01 Jun La hospitalidad
La hospitalidad
Miguel del Rincón
¿Habéis entrado alguna vez en la provincia de Almería por la A7 desde el norte? Tiene algo que me recuerda, me perdonéis la frivolidad, a ese túnel que se atraviesa hacia Dibúliwood en la película ¿Quién engañó a Roger Rabbit?: de pronto estás en otro mundo, suena otra música, y todo ha cambiado a tu alrededor. Nada malo que decir de la Murcia que abandonas, por supuesto, y menos de esa parte sur de Lorca y Puerto Lumbreras, en las que las gentes están entregadas al albaricoque y al tomate y se fajan cada día con un suelo que ya lo quisieran los jugadores de hockey sobre hielo por lo duro, pero en caliente. Y menudo paisaje de labor y fertilidad han conseguido. Pero entrar desde ahí a la provincia de Almería es otra cosa: súbitamente, esas montañas que parecían lejanas ahora te rodean. Habrá momentos, inmediatamente, y no digamos más adelante si te adentras en la provincia, en que si no fuera por el color del suelo podrías creerte en Guipúzcoa, serpenteando en desfiladeros bajo pendientes a menudo casi verticales aunque todas ellas llenas de vegetación. Al moverte por la provincia de Almería con el sol de frente descubres sin duda el significado de la palabra «limpio».
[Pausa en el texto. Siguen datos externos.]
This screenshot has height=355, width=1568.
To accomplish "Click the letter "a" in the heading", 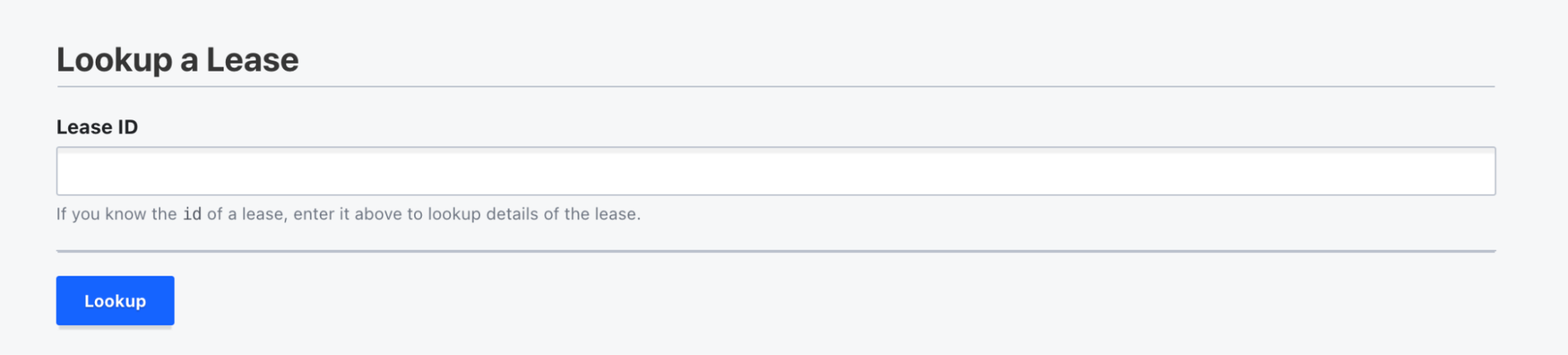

Recuerdo que era una de las frases-fuerza de la película Lawrence de Arabia: «¿Qué te gusta del desierto? Que está limpio». Eso se vive netamente en Almería desde que te acercas a Huércal-Overa, la primera gran población que te recibe con la tranquilidad y la parquedad que es habitual en la región: nada de aparatosos saludos ni rechazos, ni mucho menos hostilidad, ni exageraciones como hacerte de su familia aunque no quieras. Eso es algo extendido por toda la provincia: la vida en público se desarrolla en unos desconocidos términos de algo así como un andalucismo senequista aderezado con una simpatía muy levantina. Te tratan, como forastero, con una especie de mezcla de sobrio acogimiento contrario al tópico andaluz del jolgorio y al mismo tiempo con un ven aquí propio no ya de los tópicos sino de la realidad que cualquier viajero puede vivir en Elche, en Denia, en Cartagena.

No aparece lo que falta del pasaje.